* _EXTRACTED INFORMATION_
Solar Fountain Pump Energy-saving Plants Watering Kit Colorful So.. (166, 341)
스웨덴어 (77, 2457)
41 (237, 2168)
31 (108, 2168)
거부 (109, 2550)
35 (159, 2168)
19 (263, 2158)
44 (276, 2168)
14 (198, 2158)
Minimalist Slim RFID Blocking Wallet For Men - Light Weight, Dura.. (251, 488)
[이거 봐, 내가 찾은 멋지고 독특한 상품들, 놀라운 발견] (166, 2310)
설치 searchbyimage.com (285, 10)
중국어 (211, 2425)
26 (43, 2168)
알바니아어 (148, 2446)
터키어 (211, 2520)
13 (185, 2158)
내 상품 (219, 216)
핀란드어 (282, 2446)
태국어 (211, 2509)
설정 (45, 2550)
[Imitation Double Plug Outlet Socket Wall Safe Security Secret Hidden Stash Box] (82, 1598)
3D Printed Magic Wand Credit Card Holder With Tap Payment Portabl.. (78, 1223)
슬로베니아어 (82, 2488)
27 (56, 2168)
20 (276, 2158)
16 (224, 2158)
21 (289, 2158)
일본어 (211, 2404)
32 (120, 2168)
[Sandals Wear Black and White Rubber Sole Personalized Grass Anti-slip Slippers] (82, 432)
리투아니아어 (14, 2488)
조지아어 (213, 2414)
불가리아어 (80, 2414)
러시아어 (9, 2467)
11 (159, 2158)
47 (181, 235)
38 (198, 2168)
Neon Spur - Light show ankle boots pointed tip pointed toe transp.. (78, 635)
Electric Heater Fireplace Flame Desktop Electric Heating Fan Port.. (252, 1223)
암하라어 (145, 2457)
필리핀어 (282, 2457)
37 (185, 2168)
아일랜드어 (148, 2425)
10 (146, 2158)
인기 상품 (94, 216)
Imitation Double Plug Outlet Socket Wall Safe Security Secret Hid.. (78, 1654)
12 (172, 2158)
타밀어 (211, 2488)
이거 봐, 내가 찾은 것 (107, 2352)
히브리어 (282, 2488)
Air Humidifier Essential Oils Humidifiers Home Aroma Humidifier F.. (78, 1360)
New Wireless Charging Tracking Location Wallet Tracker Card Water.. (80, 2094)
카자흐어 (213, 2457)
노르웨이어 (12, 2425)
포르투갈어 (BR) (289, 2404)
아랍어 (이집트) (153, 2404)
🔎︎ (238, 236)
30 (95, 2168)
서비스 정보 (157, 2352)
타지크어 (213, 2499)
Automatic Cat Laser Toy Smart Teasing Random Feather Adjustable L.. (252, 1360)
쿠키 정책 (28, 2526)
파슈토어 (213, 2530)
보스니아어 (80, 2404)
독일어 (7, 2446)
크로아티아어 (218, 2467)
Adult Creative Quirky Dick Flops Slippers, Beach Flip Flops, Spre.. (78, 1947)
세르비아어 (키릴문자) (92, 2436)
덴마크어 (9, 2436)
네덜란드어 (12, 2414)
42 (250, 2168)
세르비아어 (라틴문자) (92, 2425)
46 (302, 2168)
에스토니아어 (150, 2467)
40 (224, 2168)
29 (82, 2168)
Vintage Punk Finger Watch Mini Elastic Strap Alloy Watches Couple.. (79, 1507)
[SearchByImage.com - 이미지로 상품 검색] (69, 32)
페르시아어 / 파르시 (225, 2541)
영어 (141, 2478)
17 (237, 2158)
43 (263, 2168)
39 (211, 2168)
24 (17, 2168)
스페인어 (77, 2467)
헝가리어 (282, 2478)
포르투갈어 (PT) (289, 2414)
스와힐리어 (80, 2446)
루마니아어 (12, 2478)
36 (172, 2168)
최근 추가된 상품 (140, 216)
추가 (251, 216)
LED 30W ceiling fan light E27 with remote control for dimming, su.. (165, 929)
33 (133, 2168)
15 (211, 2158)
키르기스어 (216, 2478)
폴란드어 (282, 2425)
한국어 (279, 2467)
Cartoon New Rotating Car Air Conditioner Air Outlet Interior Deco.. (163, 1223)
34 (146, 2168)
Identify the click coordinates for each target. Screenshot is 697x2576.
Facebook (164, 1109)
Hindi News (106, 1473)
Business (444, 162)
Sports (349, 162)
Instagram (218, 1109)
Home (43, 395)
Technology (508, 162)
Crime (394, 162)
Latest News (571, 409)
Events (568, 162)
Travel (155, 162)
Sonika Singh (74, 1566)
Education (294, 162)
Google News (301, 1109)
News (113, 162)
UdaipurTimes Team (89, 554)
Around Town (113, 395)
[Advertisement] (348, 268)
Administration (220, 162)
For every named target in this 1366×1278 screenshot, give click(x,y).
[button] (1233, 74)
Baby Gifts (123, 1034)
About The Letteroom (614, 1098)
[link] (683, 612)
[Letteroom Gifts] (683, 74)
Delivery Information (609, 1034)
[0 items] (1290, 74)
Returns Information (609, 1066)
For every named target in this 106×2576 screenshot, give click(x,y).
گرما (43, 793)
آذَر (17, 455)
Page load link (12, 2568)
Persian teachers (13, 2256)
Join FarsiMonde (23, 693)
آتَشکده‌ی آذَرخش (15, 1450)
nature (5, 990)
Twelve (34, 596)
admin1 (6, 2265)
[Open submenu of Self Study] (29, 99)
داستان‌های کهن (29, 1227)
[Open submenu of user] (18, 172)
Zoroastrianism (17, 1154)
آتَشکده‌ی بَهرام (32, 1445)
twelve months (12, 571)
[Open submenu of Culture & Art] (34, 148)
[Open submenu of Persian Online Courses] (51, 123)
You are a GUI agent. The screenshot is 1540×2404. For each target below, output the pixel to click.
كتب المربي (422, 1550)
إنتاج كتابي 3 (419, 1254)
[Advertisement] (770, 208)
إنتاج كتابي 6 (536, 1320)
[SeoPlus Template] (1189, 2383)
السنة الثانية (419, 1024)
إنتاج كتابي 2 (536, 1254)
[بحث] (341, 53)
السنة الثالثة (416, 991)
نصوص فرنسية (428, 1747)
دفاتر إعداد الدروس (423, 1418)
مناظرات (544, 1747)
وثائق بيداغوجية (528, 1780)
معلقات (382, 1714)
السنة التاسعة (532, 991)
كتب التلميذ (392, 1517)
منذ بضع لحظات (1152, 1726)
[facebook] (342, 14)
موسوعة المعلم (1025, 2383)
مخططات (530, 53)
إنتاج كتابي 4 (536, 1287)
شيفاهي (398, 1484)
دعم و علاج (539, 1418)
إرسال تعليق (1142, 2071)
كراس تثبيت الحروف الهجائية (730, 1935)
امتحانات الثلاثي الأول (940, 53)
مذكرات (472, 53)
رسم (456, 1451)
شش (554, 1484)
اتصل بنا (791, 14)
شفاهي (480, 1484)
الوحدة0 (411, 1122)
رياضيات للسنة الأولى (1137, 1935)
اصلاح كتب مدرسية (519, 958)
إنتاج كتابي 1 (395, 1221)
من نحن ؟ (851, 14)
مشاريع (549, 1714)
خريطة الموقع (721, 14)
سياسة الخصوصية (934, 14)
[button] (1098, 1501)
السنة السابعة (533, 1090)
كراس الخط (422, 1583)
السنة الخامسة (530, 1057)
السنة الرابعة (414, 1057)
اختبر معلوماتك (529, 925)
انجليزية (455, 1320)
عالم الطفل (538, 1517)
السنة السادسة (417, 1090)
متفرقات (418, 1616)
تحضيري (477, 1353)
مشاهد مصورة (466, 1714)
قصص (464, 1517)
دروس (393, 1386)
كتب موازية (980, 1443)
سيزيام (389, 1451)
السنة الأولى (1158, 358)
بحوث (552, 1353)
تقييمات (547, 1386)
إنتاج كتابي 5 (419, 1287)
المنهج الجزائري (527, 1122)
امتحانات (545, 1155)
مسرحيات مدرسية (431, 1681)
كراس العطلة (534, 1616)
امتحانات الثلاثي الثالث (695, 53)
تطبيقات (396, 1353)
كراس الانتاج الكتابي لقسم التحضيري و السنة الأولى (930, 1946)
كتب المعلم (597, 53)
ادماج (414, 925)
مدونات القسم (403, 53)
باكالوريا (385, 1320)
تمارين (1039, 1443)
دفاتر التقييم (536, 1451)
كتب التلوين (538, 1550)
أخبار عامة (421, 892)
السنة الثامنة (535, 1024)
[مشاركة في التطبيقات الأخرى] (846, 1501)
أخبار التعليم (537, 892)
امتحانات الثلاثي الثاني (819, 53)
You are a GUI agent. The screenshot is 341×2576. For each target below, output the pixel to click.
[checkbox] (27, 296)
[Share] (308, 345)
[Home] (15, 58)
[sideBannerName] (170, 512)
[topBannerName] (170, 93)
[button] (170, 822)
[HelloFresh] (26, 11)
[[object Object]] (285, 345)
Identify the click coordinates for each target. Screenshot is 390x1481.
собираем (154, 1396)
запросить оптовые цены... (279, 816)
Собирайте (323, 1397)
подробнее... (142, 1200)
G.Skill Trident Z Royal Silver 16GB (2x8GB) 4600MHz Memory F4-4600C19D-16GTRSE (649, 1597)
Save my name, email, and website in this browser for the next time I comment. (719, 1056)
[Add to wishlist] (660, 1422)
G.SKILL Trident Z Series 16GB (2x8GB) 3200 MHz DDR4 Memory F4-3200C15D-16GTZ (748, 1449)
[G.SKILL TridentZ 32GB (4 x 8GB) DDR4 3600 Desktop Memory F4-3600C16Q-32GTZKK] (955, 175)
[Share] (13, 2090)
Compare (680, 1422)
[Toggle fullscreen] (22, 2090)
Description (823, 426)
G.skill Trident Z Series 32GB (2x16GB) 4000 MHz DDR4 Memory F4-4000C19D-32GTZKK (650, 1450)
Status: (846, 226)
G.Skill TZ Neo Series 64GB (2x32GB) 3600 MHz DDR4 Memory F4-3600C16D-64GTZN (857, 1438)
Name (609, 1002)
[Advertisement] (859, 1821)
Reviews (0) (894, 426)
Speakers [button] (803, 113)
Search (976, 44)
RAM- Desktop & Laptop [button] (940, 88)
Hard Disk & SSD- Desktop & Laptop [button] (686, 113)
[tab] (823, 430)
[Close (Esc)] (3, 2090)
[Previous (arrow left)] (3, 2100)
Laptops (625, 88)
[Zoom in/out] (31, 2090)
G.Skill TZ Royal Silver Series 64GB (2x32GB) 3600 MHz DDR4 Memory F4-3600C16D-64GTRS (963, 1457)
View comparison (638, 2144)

* _YOUR OBJECTIVE_
Set down only the lines above that fall between the line holding "Home (43, 395)" and the line holding "For every named target in this 106×2576", inclusive, keeping each exact.

* _EXPECTED ANSWER_
Home (43, 395)
Technology (508, 162)
Crime (394, 162)
Latest News (571, 409)
Events (568, 162)
Travel (155, 162)
Sonika Singh (74, 1566)
Education (294, 162)
Google News (301, 1109)
News (113, 162)
UdaipurTimes Team (89, 554)
Around Town (113, 395)
[Advertisement] (348, 268)
Administration (220, 162)
For every named target in this 1366×1278 screenshot, give click(x,y).
[button] (1233, 74)
Baby Gifts (123, 1034)
About The Letteroom (614, 1098)
[link] (683, 612)
[Letteroom Gifts] (683, 74)
Delivery Information (609, 1034)
[0 items] (1290, 74)
Returns Information (609, 1066)
For every named target in this 106×2576 screenshot, give click(x,y).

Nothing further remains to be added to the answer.